*** Data ***

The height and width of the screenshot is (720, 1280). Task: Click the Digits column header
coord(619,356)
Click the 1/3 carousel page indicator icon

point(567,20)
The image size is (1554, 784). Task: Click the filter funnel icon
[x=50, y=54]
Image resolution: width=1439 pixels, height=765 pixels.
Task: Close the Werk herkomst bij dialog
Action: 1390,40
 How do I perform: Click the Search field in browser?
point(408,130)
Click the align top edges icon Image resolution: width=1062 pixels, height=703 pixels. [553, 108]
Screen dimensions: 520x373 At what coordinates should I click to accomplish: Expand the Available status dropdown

***

For the span from the line containing "Click the 1/3 carousel page indicator icon" through the last line of the entries above, transcribe each line exactly and leave out everything else.

Click the 1/3 carousel page indicator icon

point(567,20)
The image size is (1554, 784). Task: Click the filter funnel icon
[x=50, y=54]
Image resolution: width=1439 pixels, height=765 pixels.
Task: Close the Werk herkomst bij dialog
Action: 1390,40
 How do I perform: Click the Search field in browser?
point(408,130)
Click the align top edges icon Image resolution: width=1062 pixels, height=703 pixels. [553, 108]
Screen dimensions: 520x373 At what coordinates should I click to accomplish: Expand the Available status dropdown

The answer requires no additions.